Each of the lines below must be restated exactly.

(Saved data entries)
[Start of section]
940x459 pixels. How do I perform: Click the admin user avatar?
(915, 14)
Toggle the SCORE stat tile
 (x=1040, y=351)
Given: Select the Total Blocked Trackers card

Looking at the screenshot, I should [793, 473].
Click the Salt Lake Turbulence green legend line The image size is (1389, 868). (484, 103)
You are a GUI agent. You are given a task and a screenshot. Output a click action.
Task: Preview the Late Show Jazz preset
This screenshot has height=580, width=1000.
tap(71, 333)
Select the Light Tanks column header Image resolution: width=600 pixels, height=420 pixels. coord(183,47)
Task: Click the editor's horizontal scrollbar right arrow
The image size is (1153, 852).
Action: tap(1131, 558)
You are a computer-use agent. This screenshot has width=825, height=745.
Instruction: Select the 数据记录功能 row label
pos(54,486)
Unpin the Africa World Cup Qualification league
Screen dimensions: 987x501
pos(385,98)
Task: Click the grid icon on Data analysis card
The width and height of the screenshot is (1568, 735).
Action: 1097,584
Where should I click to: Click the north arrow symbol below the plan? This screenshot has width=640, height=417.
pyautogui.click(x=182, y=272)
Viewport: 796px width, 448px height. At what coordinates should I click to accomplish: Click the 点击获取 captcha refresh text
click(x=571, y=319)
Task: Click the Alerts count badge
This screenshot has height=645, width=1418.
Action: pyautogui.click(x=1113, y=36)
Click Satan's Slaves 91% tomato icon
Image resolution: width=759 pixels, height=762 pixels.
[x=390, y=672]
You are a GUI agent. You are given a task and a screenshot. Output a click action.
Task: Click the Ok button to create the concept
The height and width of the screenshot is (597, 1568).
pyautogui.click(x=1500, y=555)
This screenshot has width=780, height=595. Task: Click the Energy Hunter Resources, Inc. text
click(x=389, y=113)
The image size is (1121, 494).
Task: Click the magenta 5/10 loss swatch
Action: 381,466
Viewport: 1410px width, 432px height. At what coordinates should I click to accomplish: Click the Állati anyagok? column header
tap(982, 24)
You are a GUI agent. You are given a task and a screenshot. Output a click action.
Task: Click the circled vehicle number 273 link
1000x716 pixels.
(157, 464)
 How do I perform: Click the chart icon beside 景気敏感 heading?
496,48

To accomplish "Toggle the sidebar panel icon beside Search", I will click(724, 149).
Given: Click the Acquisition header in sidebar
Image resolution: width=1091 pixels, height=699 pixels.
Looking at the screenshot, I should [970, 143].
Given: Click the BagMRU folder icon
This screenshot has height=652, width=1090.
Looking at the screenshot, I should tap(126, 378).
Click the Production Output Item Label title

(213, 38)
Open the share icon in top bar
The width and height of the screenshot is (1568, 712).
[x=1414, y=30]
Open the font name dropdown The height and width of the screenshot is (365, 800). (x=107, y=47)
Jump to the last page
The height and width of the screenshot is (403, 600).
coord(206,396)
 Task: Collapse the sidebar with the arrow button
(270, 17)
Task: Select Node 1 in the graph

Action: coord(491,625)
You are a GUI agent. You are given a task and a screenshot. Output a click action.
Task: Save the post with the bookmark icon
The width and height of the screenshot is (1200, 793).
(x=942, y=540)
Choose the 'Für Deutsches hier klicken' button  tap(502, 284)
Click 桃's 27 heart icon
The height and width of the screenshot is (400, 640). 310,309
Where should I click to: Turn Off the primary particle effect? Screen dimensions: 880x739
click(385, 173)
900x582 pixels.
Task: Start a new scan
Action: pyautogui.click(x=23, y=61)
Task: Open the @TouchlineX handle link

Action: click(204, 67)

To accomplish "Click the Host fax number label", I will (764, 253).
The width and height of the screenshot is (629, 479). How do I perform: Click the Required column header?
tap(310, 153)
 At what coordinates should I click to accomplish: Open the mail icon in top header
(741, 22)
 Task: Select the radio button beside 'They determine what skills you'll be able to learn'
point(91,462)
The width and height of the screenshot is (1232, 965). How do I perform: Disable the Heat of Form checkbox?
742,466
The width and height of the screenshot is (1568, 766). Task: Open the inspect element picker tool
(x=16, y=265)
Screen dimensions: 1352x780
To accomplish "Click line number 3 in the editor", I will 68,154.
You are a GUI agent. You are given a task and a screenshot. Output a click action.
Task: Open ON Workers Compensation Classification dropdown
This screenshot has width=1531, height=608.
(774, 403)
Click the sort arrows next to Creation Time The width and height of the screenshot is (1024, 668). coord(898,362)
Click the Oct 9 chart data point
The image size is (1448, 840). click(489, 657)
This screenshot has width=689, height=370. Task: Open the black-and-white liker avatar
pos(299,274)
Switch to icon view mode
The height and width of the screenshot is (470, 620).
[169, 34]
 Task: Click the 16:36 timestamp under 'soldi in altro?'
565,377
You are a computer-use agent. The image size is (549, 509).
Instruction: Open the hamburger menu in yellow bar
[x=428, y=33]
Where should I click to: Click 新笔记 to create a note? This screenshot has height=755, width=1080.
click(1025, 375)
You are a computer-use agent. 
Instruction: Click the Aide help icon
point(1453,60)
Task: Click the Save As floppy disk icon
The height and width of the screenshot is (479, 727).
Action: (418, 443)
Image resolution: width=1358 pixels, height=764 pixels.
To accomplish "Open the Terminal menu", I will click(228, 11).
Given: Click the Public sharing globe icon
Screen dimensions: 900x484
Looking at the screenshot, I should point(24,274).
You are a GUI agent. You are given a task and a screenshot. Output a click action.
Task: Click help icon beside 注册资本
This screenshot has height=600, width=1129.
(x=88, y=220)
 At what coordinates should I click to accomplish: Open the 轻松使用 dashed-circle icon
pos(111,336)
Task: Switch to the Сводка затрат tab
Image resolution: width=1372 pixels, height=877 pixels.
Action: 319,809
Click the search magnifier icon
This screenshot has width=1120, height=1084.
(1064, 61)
[End of section]
REPLY TO THE TASK:
940x459 pixels. How do I perform: Click the admin user avatar?
(915, 14)
Toggle the SCORE stat tile
 (x=1040, y=351)
Given: Select the Total Blocked Trackers card

Looking at the screenshot, I should [793, 473].
Click the Salt Lake Turbulence green legend line The image size is (1389, 868). (484, 103)
You are a GUI agent. You are given a task and a screenshot. Output a click action.
Task: Preview the Late Show Jazz preset
This screenshot has height=580, width=1000.
tap(71, 333)
Select the Light Tanks column header Image resolution: width=600 pixels, height=420 pixels. coord(183,47)
Task: Click the editor's horizontal scrollbar right arrow
The image size is (1153, 852).
Action: tap(1131, 558)
You are a computer-use agent. This screenshot has width=825, height=745.
Instruction: Select the 数据记录功能 row label
pos(54,486)
Unpin the Africa World Cup Qualification league
Screen dimensions: 987x501
pos(385,98)
Task: Click the grid icon on Data analysis card
The width and height of the screenshot is (1568, 735).
Action: 1097,584
Where should I click to: Click the north arrow symbol below the plan? This screenshot has width=640, height=417.
pyautogui.click(x=182, y=272)
Viewport: 796px width, 448px height. At what coordinates should I click to accomplish: Click the 点击获取 captcha refresh text
click(x=571, y=319)
Task: Click the Alerts count badge
This screenshot has height=645, width=1418.
Action: pyautogui.click(x=1113, y=36)
Click Satan's Slaves 91% tomato icon
Image resolution: width=759 pixels, height=762 pixels.
[x=390, y=672]
You are a GUI agent. You are given a task and a screenshot. Output a click action.
Task: Click the Ok button to create the concept
The height and width of the screenshot is (597, 1568).
pyautogui.click(x=1500, y=555)
This screenshot has width=780, height=595. Task: Click the Energy Hunter Resources, Inc. text
click(x=389, y=113)
The image size is (1121, 494).
Task: Click the magenta 5/10 loss swatch
Action: 381,466
Viewport: 1410px width, 432px height. At what coordinates should I click to accomplish: Click the Állati anyagok? column header
tap(982, 24)
You are a GUI agent. You are given a task and a screenshot. Output a click action.
Task: Click the circled vehicle number 273 link
1000x716 pixels.
(157, 464)
 How do I perform: Click the chart icon beside 景気敏感 heading?
496,48

To accomplish "Toggle the sidebar panel icon beside Search", I will click(724, 149).
Given: Click the Acquisition header in sidebar
Image resolution: width=1091 pixels, height=699 pixels.
Looking at the screenshot, I should [970, 143].
Given: Click the BagMRU folder icon
This screenshot has height=652, width=1090.
Looking at the screenshot, I should tap(126, 378).
Click the Production Output Item Label title

(213, 38)
Open the share icon in top bar
The width and height of the screenshot is (1568, 712).
[x=1414, y=30]
Open the font name dropdown The height and width of the screenshot is (365, 800). (x=107, y=47)
Jump to the last page
The height and width of the screenshot is (403, 600).
coord(206,396)
 Task: Collapse the sidebar with the arrow button
(270, 17)
Task: Select Node 1 in the graph

Action: coord(491,625)
You are a GUI agent. You are given a task and a screenshot. Output a click action.
Task: Save the post with the bookmark icon
The width and height of the screenshot is (1200, 793).
(x=942, y=540)
Choose the 'Für Deutsches hier klicken' button  tap(502, 284)
Click 桃's 27 heart icon
The height and width of the screenshot is (400, 640). 310,309
Where should I click to: Turn Off the primary particle effect? Screen dimensions: 880x739
click(385, 173)
900x582 pixels.
Task: Start a new scan
Action: pyautogui.click(x=23, y=61)
Task: Open the @TouchlineX handle link

Action: click(204, 67)

To accomplish "Click the Host fax number label", I will (764, 253).
The width and height of the screenshot is (629, 479). How do I perform: Click the Required column header?
tap(310, 153)
 At what coordinates should I click to accomplish: Open the mail icon in top header
(741, 22)
 Task: Select the radio button beside 'They determine what skills you'll be able to learn'
point(91,462)
The width and height of the screenshot is (1232, 965). How do I perform: Disable the Heat of Form checkbox?
742,466
The width and height of the screenshot is (1568, 766). Task: Open the inspect element picker tool
(x=16, y=265)
Screen dimensions: 1352x780
To accomplish "Click line number 3 in the editor", I will 68,154.
You are a GUI agent. You are given a task and a screenshot. Output a click action.
Task: Open ON Workers Compensation Classification dropdown
This screenshot has width=1531, height=608.
(774, 403)
Click the sort arrows next to Creation Time The width and height of the screenshot is (1024, 668). coord(898,362)
Click the Oct 9 chart data point
The image size is (1448, 840). click(489, 657)
This screenshot has width=689, height=370. Task: Open the black-and-white liker avatar
pos(299,274)
Switch to icon view mode
The height and width of the screenshot is (470, 620).
[169, 34]
 Task: Click the 16:36 timestamp under 'soldi in altro?'
565,377
You are a computer-use agent. The image size is (549, 509).
Instruction: Open the hamburger menu in yellow bar
[x=428, y=33]
Where should I click to: Click 新笔记 to create a note? This screenshot has height=755, width=1080.
click(1025, 375)
You are a computer-use agent. 
Instruction: Click the Aide help icon
point(1453,60)
Task: Click the Save As floppy disk icon
The height and width of the screenshot is (479, 727).
Action: (418, 443)
Image resolution: width=1358 pixels, height=764 pixels.
To accomplish "Open the Terminal menu", I will click(228, 11).
Given: Click the Public sharing globe icon
Screen dimensions: 900x484
Looking at the screenshot, I should point(24,274).
You are a GUI agent. You are given a task and a screenshot. Output a click action.
Task: Click help icon beside 注册资本
This screenshot has height=600, width=1129.
(x=88, y=220)
 At what coordinates should I click to accomplish: Open the 轻松使用 dashed-circle icon
pos(111,336)
Task: Switch to the Сводка затрат tab
Image resolution: width=1372 pixels, height=877 pixels.
Action: 319,809
Click the search magnifier icon
This screenshot has width=1120, height=1084.
(1064, 61)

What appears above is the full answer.